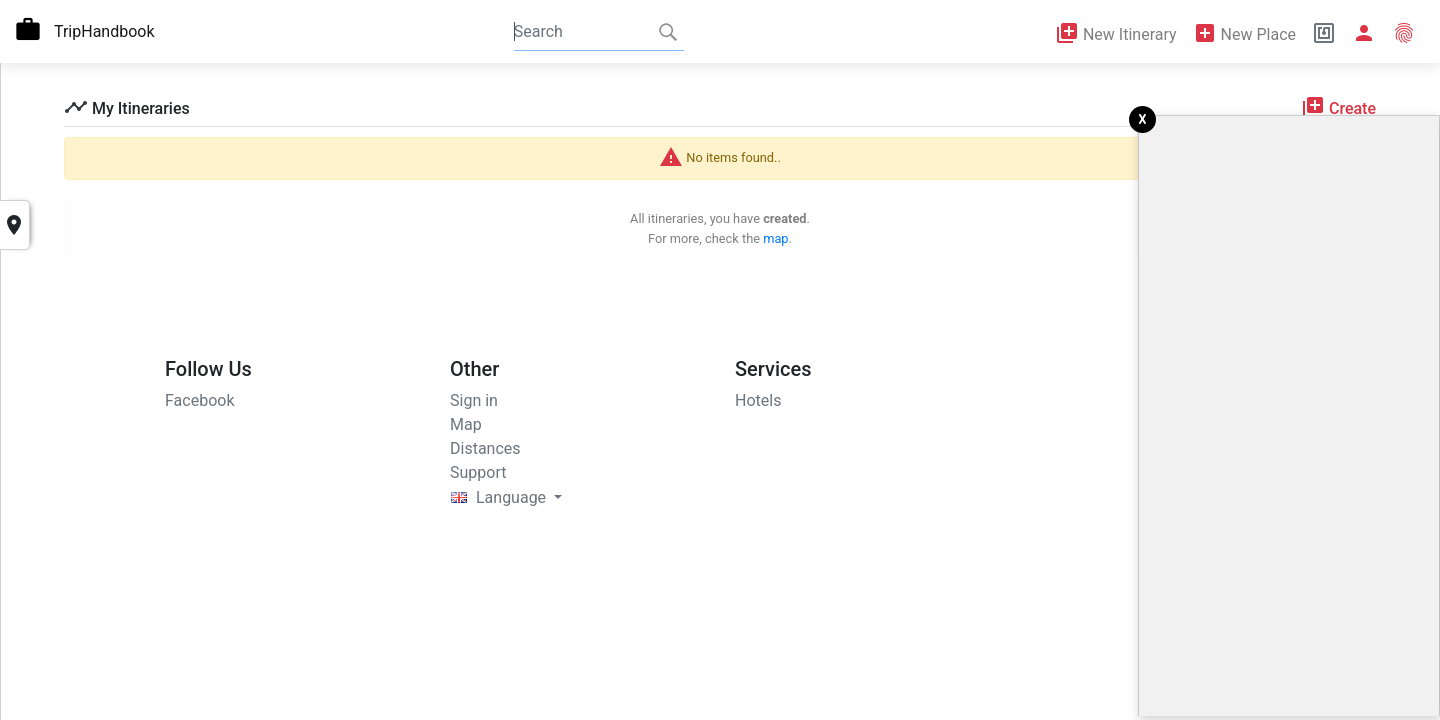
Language (500, 497)
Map (466, 424)
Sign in (474, 400)
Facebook (199, 400)
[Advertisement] (1289, 416)
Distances (485, 448)
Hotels (758, 400)
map (775, 238)
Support (478, 472)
□ □ □ □ □
__Exercise task__
Convert the entries above into a JSON list of strings with one string per line, leaving out blank lines and the pictures.

__Result of the exercise__
[
  "Language (500, 497)",
  "Map (466, 424)",
  "Sign in (474, 400)",
  "Facebook (199, 400)",
  "[Advertisement] (1289, 416)",
  "Distances (485, 448)",
  "Hotels (758, 400)",
  "map (775, 238)",
  "Support (478, 472)"
]